* Page
I. Breach of Oral Contract and Breach of Implied Contract
A cause of action for breach of contract must be brought within six years after the claim accrues. MCL 600.5807(8). A breach of contract claim accrues "at the time the wrong upon which the claim is based was done regardless of the time when damage results", Scherer v. Hellstrom, 270 Mich. App. 458, 463 (2006), and without regard to when the breach is discovered. H.J. Tucker Assocs., Inc. v. Allied Chucker Engineering Co., 234 Mich. App. 550, 562 (1999).
In this case, plaintiff alleges that in May 1997, defendant did not respond to his "repeated written and telephonic attempts . . . to discuss the relationship entered into at the meeting. . . ." At oral argument, plaintiff's counsel expanded upon the allegations in the complaint by explaining that his client's attempts to contact defendant continued for a time after May 1997 before they ultimately dwindled and ended entirely. Thus, assuming a contract existed, the breach occurred by the summer of 1997.
Plaintiff argues that where performance by one party is dependent upon the occurrence or completion of some condition precedent, "the cause of action does not accrue until the condition is fulfilled and the promise is not performed." Scherer v. Hellstrom, 270 Mich. App. 458, 464 (2006) (citation omitted). According to plaintiff, the agreement required further action by defendant before its obligation under the contract would arise. For example, any lump sum payment made by defendant would be based upon an estimated value of the information provided by plaintiff. Further, any royalty payments were to be paid based upon future sales of products, and defendant's promise of employment was anticipated to be in relation to the commencement of manufacturing of plaintiff's invention.

* Given records

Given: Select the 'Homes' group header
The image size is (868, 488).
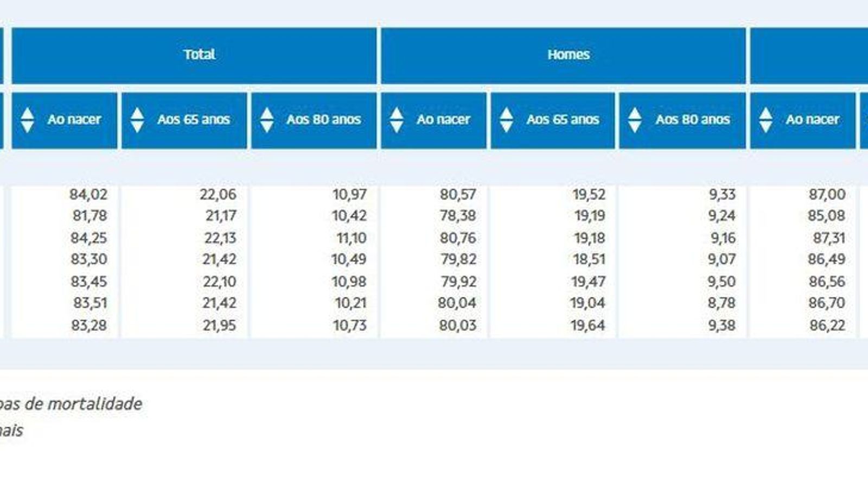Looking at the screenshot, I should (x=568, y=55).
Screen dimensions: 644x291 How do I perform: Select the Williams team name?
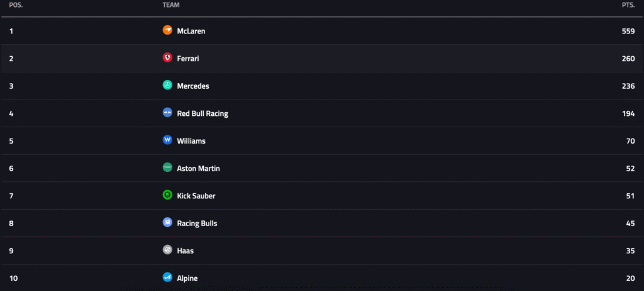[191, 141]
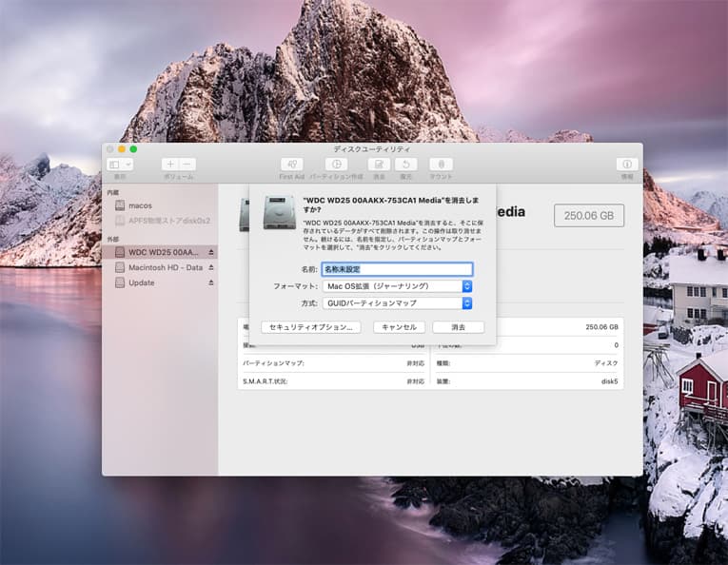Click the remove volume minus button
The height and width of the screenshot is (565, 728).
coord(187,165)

* To-do list
[1] For the opinion, decide whether each statement agrees with it, answering yes or no and quoting the deciding words. (a) A breach of contract claim must be brought within six years after it accrues. (b) A breach of contract claim accrues when the breach is discovered. (c) At oral argument, plaintiff's counsel said the attempts to contact defendant ended in May 1997.
[2] Print the stretch of the opinion from "Plaintiff argues that" through "of plaintiff's invention.".

* Answer set
[1]
(a) Yes: "A cause of action for breach of contract must be brought within six years after the claim accrues."
(b) No: "without regard to when the breach is discovered."
(c) No: "his client's attempts to contact defendant continued for a time after May 1997 before they ultimately dwindled and ended entirely."

[2]
Plaintiff argues that where performance by one party is dependent upon the occurrence or completion of some condition precedent, "the cause of action does not accrue until the condition is fulfilled and the promise is not performed." Scherer v. Hellstrom, 270 Mich. App. 458, 464 (2006) (citation omitted). According to plaintiff, the agreement required further action by defendant before its obligation under the contract would arise. For example, any lump sum payment made by defendant would be based upon an estimated value of the information provided by plaintiff. Further, any royalty payments were to be paid based upon future sales of products, and defendant's promise of employment was anticipated to be in relation to the commencement of manufacturing of plaintiff's invention.